Return to Colloquia & Seminar listing

Machine Learning and Data Mining with Combinatorial Optimization

Mathematics of Data & Decisions

Speaker: Dorit Hochbaum, UC Berkeley
Related Webpage: https://www.ieor.berkeley.edu/~hochbaum/
Location: 1147 MSB
Start time: Tue, Mar 12 2019, 4:10PM

The dominant algorithms for machine learning tasks fall most often in the realm of AI or continuous optimization of intractable problems. We present combinatorial algorithms for machine learning, data mining, and image segmentation that, unlike the majority of existing machine learning methods, utilize pairwise similarities. These algorithms are efficient and reduce the classification problem to a network flow problem on a graph. One of these algorithms addresses the problem of finding a cluster that is as dissimilar as possible from the complement, while having as much similarity as possible within the cluster. These two objectives are combined either as a ratio or with linear weights. This problem is polynomial time solvable and is a variant of normalized cut, which is intractable. The problem and the polynomial-time algorithm solving it are called HNC. It is demonstrated, via an extensive empirical study, that incorporating the use of pairwise similarities improves accuracy of classification and clustering. However, the use of similarities implies a quadratic rate of growth in the size of the data.

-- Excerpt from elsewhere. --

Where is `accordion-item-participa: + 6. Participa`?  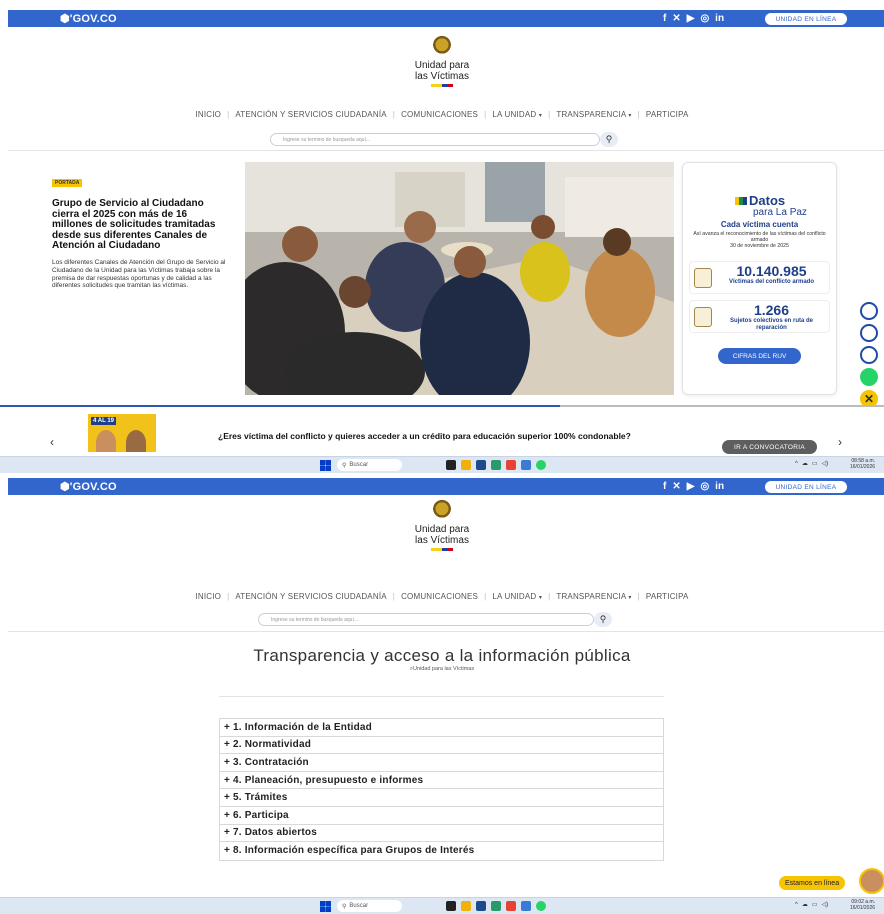
accordion-item-participa: + 6. Participa is located at coordinates (442, 816).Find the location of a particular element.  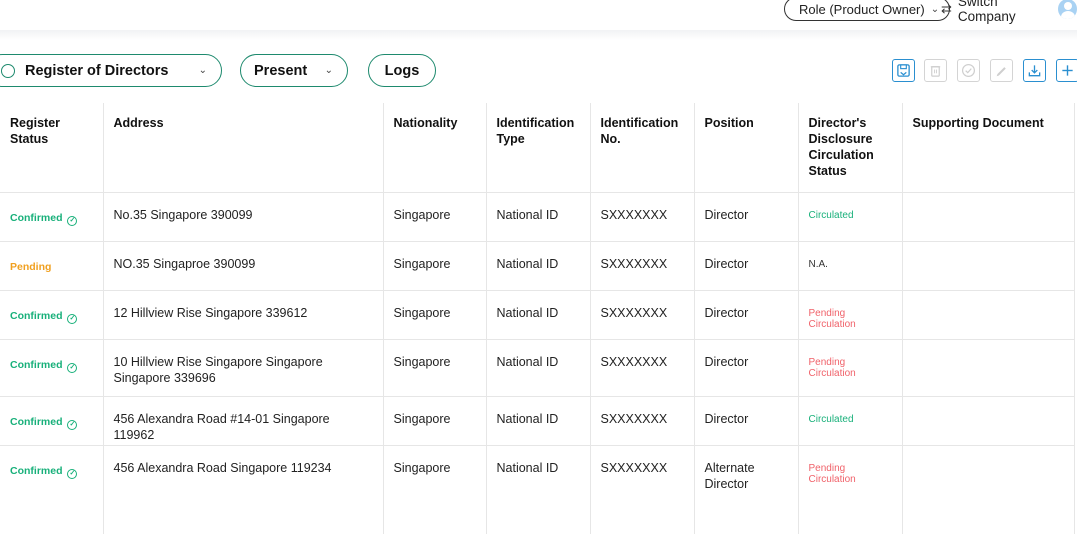

period-select: Present ⌄ is located at coordinates (294, 70).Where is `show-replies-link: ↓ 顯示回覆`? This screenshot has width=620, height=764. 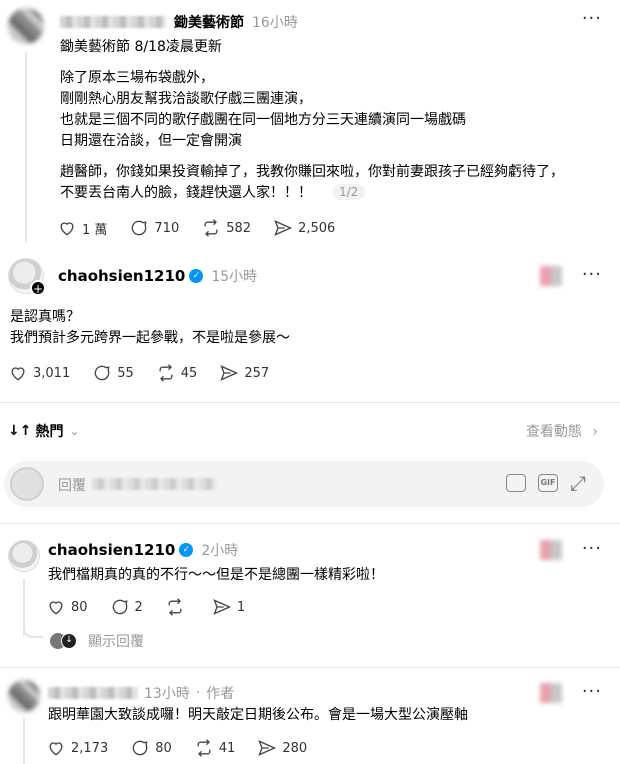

A methodology called "sparse computation" has been devised to address and eliminate this quadratic growth. It is demonstrated that the technique of "sparse computation" enables the scalability of similarity-based algorithms to very large-scale data sets

while maintaining high levels of accuracy. We demonstrate several applications of variants of HNC for data mining, medical imaging, and image segmentation tasks, including a recent one in which HNC is among the top performing methods in a benchmark for cell identification in calcium imaging movies for neuroscience brain research.